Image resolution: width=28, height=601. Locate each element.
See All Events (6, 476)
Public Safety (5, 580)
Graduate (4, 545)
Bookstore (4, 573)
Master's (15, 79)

○ ○ ○ ○ ○

Compile every line of the entries above that contains the word "Locate", reproducing each such line in full.

Image resolution: width=28, height=601. Locate each element.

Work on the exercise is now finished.